Thursday, 11 December 2014 3:47pm
Three University of Otago scientists and a PhD graduate have been awarded a total of $471,944 to support their brain research in the Neurological Foundation’s December funding round announced today.
Department of Psychology PhD graduate Dr Robert Munn has been awarded the 2014 Neurological Foundation Postdoctoral Fellowship, while Dr Stephanie Hughes (Biochemistry), Dr Margaret Ryan (Anatomy and Biochemistry) and Associate Professor Greg Anderson (Anatomy) each received project grants.
Their research topics relate to memory deficits, Alzheimer’s, Batten disease and stress disorders.
Dr Robert Munn’s $153,249 award will enable him to continue his memory research at Stanford University under the supervision of a leading learning and memory researcher, Assistant Professor Lisa Giacomo. His long-term goal is to gain a permanent position as an independent researcher at a New Zealand university.
Otago Psychology Professor David Bilkey, who was Dr Munn’s doctoral advisor, says “it is wonderful to hear that Rob has received this award. Support from the Neurological Foundation is so important in assisting in the development of our young neuroscientists.”
Professor Bilkey says the project that Dr Munn is working on will provide important new information about how the brain represents the spatial environment and stores this information in memory.
“This is basic research aimed at developing knowledge about brain function, but it is also relevant to a number of disorders, including Alzheimer’s disease, where one of the symptoms is spatial disorientation. Rob’s work is using cutting edge techniques and the Neurological Foundation’s support will allow him to develop these skills fully such that he can continue to advance and apply them to neurological disorders.”
Dr Stephanie Hughes receives $12,000 for a study titled “Validation of a novel drug target in CLN5 Batten disease”.
Batten disease refers to a group of inherited neurological diseases of childhood that result in blindness, seizures, movement and cognitive defects, and ultimately premature death. There are no effective treatments.
Dr Hughes’ laboratory has recently identified a new candidate drug for the treatment of one genetic form of Batten disease, and in this study will test this drug in a second genetic form. These results will determine whether the drug is more generally applicable to multiple forms of Batten disease.

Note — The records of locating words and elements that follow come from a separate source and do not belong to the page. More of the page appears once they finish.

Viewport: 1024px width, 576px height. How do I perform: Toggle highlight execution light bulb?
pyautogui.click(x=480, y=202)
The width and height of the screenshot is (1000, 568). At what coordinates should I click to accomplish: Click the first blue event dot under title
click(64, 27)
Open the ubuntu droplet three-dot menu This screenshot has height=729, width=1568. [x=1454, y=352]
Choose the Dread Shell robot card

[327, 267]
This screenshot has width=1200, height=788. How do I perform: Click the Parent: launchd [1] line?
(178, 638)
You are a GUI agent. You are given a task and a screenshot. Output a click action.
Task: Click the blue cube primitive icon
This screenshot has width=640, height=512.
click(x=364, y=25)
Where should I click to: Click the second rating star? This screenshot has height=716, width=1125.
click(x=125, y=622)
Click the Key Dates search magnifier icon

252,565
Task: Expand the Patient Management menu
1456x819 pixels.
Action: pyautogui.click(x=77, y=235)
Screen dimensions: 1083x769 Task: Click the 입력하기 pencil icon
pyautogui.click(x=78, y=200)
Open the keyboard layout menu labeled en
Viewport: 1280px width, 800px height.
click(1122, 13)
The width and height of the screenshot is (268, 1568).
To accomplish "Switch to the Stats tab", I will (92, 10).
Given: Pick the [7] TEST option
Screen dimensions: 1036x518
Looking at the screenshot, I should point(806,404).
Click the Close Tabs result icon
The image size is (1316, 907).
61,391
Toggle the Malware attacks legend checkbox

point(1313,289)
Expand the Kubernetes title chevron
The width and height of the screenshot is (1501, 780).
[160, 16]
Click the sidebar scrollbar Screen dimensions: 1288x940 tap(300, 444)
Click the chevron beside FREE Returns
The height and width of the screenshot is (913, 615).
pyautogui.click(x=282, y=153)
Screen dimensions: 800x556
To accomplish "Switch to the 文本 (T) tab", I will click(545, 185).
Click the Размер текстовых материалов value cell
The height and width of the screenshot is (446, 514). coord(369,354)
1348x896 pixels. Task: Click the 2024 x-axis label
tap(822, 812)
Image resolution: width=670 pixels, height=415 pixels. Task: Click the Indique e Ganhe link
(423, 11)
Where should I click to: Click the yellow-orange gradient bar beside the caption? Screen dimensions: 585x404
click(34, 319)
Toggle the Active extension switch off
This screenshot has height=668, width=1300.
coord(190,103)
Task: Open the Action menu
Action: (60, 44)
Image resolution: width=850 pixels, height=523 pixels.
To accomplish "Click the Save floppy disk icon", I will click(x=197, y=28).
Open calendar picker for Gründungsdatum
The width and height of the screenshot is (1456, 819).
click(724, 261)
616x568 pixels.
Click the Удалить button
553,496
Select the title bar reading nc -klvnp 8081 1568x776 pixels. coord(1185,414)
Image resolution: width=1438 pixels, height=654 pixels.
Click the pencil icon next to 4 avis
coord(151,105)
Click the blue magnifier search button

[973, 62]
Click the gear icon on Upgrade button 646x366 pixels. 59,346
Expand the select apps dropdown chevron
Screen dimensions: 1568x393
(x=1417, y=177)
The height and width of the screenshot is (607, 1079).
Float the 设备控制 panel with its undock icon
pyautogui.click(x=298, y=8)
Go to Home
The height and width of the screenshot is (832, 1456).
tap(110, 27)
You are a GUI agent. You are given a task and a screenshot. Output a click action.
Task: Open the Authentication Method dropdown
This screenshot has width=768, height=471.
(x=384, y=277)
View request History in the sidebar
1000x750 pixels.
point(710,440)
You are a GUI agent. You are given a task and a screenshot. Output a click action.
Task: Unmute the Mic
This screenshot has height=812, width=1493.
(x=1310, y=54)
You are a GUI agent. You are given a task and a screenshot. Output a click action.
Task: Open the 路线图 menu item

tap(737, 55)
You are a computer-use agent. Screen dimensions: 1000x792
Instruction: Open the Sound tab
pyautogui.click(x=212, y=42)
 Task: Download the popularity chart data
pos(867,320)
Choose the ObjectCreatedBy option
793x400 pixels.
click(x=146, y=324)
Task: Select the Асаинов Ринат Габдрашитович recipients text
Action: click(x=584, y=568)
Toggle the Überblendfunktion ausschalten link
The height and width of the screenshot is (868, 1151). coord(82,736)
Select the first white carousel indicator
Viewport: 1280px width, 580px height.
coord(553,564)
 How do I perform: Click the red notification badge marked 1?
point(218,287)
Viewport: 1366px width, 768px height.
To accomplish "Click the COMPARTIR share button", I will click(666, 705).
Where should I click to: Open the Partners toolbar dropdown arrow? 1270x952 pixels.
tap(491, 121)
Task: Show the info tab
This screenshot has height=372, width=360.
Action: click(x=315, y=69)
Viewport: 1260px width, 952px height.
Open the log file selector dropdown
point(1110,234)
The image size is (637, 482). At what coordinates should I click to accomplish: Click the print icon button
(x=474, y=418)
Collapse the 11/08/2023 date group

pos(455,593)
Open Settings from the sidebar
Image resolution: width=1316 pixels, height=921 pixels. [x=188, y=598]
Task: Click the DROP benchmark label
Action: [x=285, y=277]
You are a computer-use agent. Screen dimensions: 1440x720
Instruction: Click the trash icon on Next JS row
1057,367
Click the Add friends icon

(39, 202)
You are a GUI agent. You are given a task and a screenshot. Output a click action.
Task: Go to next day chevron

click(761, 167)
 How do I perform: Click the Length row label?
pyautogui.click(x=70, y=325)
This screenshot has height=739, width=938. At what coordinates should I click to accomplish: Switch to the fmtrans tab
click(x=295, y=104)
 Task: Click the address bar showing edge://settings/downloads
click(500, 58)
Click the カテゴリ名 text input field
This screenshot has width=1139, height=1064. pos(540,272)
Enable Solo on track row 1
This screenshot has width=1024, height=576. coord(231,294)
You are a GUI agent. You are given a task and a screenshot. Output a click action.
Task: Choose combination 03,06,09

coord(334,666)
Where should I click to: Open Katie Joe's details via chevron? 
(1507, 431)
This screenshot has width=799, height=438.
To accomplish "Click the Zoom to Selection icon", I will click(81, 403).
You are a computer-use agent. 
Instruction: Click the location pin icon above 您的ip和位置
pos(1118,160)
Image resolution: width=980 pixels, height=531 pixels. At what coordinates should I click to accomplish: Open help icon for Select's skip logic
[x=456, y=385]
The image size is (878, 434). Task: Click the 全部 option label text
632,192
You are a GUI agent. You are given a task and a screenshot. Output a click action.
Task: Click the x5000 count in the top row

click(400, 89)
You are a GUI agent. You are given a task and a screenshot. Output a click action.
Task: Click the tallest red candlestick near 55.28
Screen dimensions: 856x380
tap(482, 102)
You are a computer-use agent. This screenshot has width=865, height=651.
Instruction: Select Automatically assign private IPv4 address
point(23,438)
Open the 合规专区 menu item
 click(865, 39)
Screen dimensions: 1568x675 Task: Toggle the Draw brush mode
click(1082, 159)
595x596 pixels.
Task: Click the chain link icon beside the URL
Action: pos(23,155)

Dr Margaret Ryan has been awarded $186,421 for her project named “Secreted amyloid precursor protein alpha: furthering its therapeutic potential”.
Dr Ryan’s team has found that the protein known as secreted amyloid precursor protein alpha has therapeutic potential for treating Alzheimer’s disease, as it can protect against learning and memory loss in an Alzheimer’s disease model.
In this project, Dr Ryan’s team aims to understand the critical biological processes harnessed by this protein and discover if the effects of protein treatment can be detected in blood plasma, thus further developing its therapeutic potential.
Associate Professor Greg Anderson receives $120,274 for a study titled “RFRP-3-induced stress disorders and the effects of a novel therapeutic antagonist”
Anxiety disorders are among the most prevalent psychiatric conditions, with a combined lifetime prevalence of nearly 17% and high rates of associated disorders such as depression and obsessive compulsive behaviour. Although treatments such as cognitive-behavioural therapy and drug therapies exist, these are frequently not effective or well-tolerated.
Associate Professor Anderson’s team has recently discovered that treatment with a molecule called RFRP-3 induces anxious behaviour and acute stress responses in rats, and blocking its receptor with a specific drug overcomes these responses. This study will determine if RFRP-3 can be proven to be a significant contributor to such stress-related disorders and if so, it would represent an entirely new avenue for the development of treatments.